Saturday, November 11, 2006

Hiroshima - not all bad?

Suppose one or two people had decided to go on a picnic that day in 1945, and had left the city when the Americans dropped an atomb bomb on it.

Would that have been a good thing? A miraculous escape?

Let us see how prominent theologian Richard Swinburne, a Professor at Oxford University, answers that question on page 264 of his book 'The Existence of God'...


'Suppose that one less person had been burnt by the Hiroshima atomic bomb. Then there would have been less opportunity for courage and sympathy;one less piece of information about the effects of atomic radiation....'


But Richard, wouldn't there be one more person alive to show courage and sympathy?

If everybody was killed, who would take advantage of these thousands of millions of opportuities to show courage and sympathy?

Perhaps God got the balance just right at Hiroshima? Not too many dead, and certainly not one person too few....?

And should dead people really be counted in terms of 'information about the effects of atomic radiation'?

Thursday, November 02, 2006

A short Bible quiz

Here are four passages written by Jews.

One of them was written by somebody who believed God would restore corpses from the dust they dissolve into.
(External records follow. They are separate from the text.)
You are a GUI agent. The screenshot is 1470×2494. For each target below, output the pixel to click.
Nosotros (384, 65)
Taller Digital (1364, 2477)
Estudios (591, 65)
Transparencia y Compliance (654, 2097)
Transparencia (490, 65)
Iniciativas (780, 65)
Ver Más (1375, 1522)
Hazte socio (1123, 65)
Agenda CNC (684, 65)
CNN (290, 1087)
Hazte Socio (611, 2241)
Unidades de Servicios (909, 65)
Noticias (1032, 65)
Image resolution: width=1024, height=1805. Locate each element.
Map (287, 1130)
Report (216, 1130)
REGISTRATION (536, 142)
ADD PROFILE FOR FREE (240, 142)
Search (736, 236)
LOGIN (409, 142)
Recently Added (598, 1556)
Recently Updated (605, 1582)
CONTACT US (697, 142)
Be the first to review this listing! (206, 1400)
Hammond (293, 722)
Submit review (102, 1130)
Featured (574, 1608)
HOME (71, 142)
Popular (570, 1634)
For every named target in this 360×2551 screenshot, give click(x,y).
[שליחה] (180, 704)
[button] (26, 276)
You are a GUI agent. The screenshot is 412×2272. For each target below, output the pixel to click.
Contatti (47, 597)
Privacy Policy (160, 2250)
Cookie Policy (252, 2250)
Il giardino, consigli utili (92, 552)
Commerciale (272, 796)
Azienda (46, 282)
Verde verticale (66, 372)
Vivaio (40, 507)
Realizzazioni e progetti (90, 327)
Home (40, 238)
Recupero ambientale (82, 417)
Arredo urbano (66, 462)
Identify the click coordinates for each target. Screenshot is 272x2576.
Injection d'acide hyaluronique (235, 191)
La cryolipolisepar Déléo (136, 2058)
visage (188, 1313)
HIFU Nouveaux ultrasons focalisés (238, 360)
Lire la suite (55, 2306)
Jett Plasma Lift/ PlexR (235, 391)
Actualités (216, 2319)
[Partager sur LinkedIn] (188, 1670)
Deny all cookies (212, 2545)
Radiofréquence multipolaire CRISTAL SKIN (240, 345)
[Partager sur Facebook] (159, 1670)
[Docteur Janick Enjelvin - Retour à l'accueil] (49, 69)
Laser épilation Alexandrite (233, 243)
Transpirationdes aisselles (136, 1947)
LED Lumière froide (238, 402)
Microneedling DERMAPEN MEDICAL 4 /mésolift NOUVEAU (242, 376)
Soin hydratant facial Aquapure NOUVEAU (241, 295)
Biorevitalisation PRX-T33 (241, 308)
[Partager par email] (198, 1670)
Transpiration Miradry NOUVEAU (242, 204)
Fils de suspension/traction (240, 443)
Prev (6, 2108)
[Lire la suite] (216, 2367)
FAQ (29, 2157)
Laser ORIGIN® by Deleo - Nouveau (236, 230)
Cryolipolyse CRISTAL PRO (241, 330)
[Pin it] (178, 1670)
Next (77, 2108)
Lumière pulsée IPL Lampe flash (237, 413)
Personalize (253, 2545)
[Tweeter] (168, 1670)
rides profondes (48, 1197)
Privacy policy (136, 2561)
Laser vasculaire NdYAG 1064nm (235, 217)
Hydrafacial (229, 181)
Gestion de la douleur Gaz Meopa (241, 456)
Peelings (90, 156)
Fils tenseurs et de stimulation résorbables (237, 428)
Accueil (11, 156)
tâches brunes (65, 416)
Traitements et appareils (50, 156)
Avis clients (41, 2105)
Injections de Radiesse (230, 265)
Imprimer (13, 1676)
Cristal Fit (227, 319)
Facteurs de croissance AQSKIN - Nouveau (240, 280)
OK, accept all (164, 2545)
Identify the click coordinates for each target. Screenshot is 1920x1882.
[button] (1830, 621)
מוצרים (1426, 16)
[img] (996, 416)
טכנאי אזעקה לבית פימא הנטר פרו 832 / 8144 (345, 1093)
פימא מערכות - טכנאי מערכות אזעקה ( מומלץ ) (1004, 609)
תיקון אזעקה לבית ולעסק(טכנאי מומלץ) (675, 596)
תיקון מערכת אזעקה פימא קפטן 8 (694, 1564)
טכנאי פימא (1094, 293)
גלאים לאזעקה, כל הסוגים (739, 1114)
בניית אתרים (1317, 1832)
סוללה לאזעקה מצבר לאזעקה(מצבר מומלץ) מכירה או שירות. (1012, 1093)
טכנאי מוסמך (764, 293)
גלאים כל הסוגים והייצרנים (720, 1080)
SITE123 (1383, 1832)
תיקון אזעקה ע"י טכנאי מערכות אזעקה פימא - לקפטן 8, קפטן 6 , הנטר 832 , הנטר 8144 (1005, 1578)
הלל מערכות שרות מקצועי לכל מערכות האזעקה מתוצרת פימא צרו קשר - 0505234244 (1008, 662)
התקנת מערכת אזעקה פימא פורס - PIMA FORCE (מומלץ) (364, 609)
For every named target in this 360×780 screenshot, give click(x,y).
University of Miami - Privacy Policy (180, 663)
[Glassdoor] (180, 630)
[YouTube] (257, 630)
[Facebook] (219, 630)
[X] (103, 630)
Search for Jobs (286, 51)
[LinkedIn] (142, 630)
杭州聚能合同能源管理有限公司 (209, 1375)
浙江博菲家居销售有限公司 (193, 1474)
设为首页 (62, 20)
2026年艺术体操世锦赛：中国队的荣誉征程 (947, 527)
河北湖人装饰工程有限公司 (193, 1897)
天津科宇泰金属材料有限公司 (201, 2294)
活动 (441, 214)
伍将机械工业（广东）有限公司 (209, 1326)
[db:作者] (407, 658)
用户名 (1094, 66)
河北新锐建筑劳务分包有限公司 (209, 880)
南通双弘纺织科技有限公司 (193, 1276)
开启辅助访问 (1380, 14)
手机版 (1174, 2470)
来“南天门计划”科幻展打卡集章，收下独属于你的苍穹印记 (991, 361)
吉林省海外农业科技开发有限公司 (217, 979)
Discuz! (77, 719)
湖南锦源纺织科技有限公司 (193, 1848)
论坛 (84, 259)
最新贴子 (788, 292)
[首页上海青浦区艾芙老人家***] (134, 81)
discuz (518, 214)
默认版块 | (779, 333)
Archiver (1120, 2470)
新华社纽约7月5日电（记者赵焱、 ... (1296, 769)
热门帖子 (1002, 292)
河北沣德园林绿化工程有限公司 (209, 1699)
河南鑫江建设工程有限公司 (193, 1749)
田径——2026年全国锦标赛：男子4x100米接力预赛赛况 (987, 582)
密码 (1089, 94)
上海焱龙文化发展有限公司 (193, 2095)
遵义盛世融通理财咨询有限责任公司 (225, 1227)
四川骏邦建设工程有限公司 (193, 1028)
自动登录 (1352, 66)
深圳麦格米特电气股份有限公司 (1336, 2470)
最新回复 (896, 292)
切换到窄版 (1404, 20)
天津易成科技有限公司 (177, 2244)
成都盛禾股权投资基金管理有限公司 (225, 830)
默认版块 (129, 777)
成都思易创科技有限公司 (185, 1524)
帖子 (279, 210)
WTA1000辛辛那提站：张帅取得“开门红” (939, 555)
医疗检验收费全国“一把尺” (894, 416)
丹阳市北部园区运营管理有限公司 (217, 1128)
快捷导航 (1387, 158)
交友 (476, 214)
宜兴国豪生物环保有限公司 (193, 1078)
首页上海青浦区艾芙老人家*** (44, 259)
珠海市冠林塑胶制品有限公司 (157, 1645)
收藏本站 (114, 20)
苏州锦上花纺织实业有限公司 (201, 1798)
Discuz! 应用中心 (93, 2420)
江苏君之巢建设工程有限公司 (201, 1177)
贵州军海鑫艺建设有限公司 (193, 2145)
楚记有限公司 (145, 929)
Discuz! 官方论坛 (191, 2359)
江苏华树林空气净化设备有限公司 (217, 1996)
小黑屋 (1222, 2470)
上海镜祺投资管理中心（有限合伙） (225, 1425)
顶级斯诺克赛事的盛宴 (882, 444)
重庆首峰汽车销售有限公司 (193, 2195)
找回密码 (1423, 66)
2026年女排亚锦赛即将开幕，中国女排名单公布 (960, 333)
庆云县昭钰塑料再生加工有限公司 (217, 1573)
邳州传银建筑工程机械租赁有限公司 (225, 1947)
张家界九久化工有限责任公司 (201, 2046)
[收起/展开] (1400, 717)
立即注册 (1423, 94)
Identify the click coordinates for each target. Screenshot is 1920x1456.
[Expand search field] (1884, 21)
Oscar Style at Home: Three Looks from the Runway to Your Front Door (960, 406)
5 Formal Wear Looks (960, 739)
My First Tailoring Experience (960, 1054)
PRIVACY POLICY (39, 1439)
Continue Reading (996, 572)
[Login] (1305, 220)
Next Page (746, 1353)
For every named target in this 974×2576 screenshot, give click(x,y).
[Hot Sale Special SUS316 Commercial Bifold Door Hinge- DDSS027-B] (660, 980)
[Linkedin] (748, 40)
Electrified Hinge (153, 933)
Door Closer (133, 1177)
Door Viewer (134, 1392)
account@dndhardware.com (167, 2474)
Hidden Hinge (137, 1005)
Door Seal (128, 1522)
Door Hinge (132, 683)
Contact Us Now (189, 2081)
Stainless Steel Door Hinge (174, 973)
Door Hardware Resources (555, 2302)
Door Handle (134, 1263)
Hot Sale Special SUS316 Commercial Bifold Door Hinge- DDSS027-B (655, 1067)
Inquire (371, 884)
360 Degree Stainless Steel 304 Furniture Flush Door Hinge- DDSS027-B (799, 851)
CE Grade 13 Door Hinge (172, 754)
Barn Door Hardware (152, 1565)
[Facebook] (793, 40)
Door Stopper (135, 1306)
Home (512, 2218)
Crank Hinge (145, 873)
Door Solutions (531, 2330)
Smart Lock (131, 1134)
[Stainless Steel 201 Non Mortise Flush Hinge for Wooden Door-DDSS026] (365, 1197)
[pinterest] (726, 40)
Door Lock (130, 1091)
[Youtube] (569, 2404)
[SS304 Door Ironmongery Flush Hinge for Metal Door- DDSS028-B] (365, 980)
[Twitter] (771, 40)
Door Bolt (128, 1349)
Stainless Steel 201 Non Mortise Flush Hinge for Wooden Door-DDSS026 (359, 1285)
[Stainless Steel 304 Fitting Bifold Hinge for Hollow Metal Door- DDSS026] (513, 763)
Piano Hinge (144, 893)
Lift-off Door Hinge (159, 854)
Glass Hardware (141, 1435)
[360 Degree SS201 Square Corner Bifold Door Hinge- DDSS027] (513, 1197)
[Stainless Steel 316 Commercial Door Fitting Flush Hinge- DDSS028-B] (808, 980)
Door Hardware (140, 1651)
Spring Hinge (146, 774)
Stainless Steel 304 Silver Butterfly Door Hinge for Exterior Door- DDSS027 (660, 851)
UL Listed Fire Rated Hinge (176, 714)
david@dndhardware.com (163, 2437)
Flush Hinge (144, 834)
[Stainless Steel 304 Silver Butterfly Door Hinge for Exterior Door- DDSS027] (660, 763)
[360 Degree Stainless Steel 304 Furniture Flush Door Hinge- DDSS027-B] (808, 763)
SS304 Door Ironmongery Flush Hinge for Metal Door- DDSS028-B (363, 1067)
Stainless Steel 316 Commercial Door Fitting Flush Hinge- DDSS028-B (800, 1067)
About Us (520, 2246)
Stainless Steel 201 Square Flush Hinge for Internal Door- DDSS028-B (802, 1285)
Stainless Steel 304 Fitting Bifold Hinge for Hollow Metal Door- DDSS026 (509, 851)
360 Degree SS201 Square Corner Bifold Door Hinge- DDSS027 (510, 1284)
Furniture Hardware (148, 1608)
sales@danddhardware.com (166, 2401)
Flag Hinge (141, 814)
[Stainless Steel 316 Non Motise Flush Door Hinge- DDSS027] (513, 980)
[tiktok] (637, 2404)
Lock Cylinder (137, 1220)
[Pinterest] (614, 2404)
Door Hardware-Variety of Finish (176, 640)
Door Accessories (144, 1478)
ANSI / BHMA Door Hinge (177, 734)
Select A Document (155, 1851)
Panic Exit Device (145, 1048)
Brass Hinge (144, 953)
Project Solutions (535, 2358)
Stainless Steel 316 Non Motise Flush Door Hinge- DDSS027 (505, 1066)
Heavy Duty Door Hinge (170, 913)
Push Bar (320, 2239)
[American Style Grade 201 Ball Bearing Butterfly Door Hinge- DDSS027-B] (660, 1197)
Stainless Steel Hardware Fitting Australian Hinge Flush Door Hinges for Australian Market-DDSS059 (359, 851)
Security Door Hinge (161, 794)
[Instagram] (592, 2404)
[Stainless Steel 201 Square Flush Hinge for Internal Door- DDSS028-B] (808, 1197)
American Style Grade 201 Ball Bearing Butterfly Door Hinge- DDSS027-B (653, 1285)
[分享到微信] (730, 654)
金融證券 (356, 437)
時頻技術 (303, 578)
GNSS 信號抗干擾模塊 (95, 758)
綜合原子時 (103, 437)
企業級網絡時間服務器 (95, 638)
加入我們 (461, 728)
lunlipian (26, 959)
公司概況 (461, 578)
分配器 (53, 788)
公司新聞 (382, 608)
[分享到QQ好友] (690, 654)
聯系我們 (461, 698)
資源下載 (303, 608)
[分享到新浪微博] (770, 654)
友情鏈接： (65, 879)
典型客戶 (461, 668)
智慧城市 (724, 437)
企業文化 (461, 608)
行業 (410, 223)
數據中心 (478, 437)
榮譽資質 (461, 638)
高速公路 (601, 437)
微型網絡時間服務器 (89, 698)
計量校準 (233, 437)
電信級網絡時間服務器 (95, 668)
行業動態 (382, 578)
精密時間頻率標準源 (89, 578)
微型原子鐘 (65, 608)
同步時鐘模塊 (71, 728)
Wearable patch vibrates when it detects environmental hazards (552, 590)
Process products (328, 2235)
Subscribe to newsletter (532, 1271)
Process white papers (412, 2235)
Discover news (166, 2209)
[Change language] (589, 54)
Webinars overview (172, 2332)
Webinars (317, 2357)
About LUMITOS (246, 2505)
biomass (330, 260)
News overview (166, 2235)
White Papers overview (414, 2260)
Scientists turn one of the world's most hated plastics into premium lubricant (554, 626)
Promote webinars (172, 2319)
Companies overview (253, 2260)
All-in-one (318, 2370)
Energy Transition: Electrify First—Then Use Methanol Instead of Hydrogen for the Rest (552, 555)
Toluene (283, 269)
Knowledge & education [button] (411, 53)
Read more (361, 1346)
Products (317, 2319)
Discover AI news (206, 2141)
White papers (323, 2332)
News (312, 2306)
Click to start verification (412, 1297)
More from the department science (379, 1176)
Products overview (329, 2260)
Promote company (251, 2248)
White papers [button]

One of them was written by somebody who believed God would not restore corpses from the dust they dissolve into.

One of them was written by somebody who believed that if a corpse was totally destroyed, God would restore the corpse from the elements it was originally made from.

One of them was written by somebody who believed that if a corpse was totally destroyed, God would creare a brand new body from new materials.



Passage A


All the bodies crumble into the dust of the earth until nothing remains of the body except a spoonful of earthly matter. In the future life when the Holy One, blessed be He, calls to the earth to return all the bodies deposited with it, that which had become mixed with the dust of the earth, like the yeast which is mixed with dough, improves and increases and it raises up all the body. When the Holy One, blessed be He, calls to the earth to return all the bodies deposited with it, that which has become mixed with the dust of the earth improves and increases and raises up all the body without water.



Passage B



So it is written: "The first man Adam became a living being" the last Adam, a life-giving spirit. The spiritual did not come first, but the natural, and after that the spiritual. The first man was of the dust of the earth, the second man from heaven.



Passage C


"I do not know how you came into existence in my womb; it was not I who gave you the breath of life, nor was it I who set in order the elements of which each of you is composed.

Therefore, since it is the Creator of the universe who shapes each man's beginning, as he brings about the origin of everything, he, in his mercy, will give you back both breath and life, because you now disregard yourselves for the sake of his law."



Passage D



Now we know that if the earthly tent we live in is destroyed, we have a building from God, an eternal house in heaven, not built by human hands.



Of course, it is quite easy. Paul wrote passages B and D, because he did not think resurrection involved the corpse being restored. According to Paul, the corpse died and people got a new body, made of new materials.

This totally contradicts the Gospels, where the resurrected body of Jesus was the body which went into the ground, complete with all its flesh, bones and wounds.

Paul clearly had no concept of a Gospel-type of resurrection.